Note this is a SourceCompilation (just the source instructions are compiled),
not the full instructions which is a Compilation.
> in other words, is this describing a general way to cache compiled bytecode
> so
> that it doesn't have to go through strategy application more than once?
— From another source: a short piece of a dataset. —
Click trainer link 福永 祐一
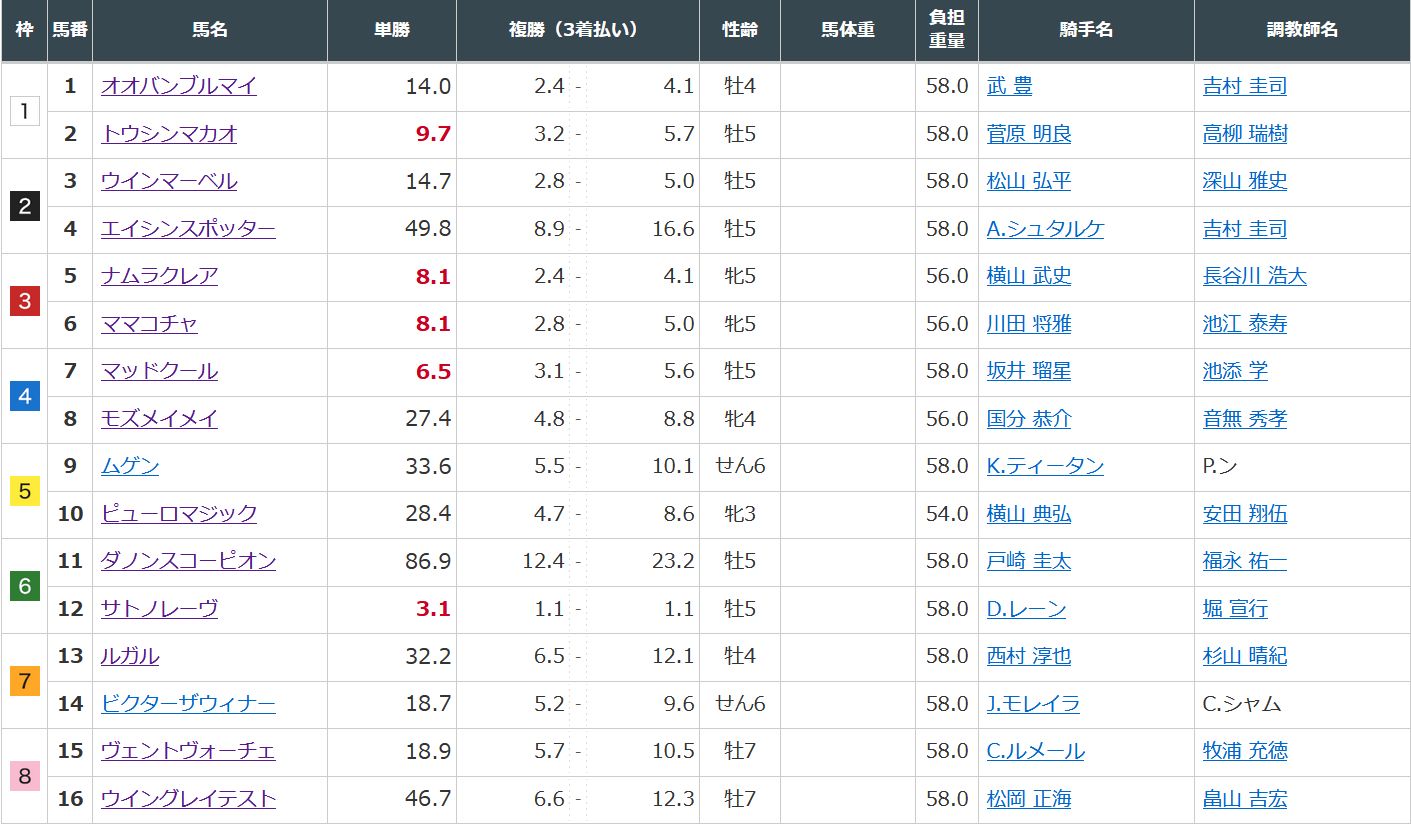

To the concept of caching traversals, that is easy to do with the Machine
interface. On Machine.submit(), a Map<Bytecode,Compilation> can exist. Same as
TP3. However, check this, we can do it another way. Why even send the full
Bytecode? If the RemoteMachine (which is local to the client) knows it already
sent the same Bytecode before, it can send a single instruction Bytecode with
an encoded UUID-like instruction. Thus, Map<UUID,Compilation>. Less data to
transfer.
RemoteMachine (client side) can keep a Map<Bytecode,UUID> and do the proper
UUID-encoding.
MachineServer (server side) can then Map<Bytecode,Compilation>, where if the
received Bytecode is a single UUID-like instruction, fast lookup. If not, can
still look it up!
Thus, it is easy for us to do both types of caching with the Machine interface:
SourceCompilation: source bytecode caching.
Compilation: full bytecode caching.
Keep the questions coming.
Marko.
http://markorodriguez.com <http://markorodriguez.com/>
>
>
>
> On Mon, Mar 25, 2019 at 8:48 AM Marko Rodriguez <[email protected]
> <mailto:[email protected]>>
> wrote:
>
>> Hi,
>>
>> Here is how the TP4 bytecode submission infrastructure is looking.
>>
>> In TP3, TraversalSource maintained the “pre-compilation” of strategies,
>> database connectivity, etc. This was not smart for the following reasons:
>>
>> 1. It assumed the traversal would execute on the same machine that
>> it was created on.
>> 2. We had to make an explicit distinction between local and remote
>> execution via RemoteStrategy.
>> 3. RemoteStrategy passes an excessive amount of data over the wire
>> on each traversal submission (the source instructions!).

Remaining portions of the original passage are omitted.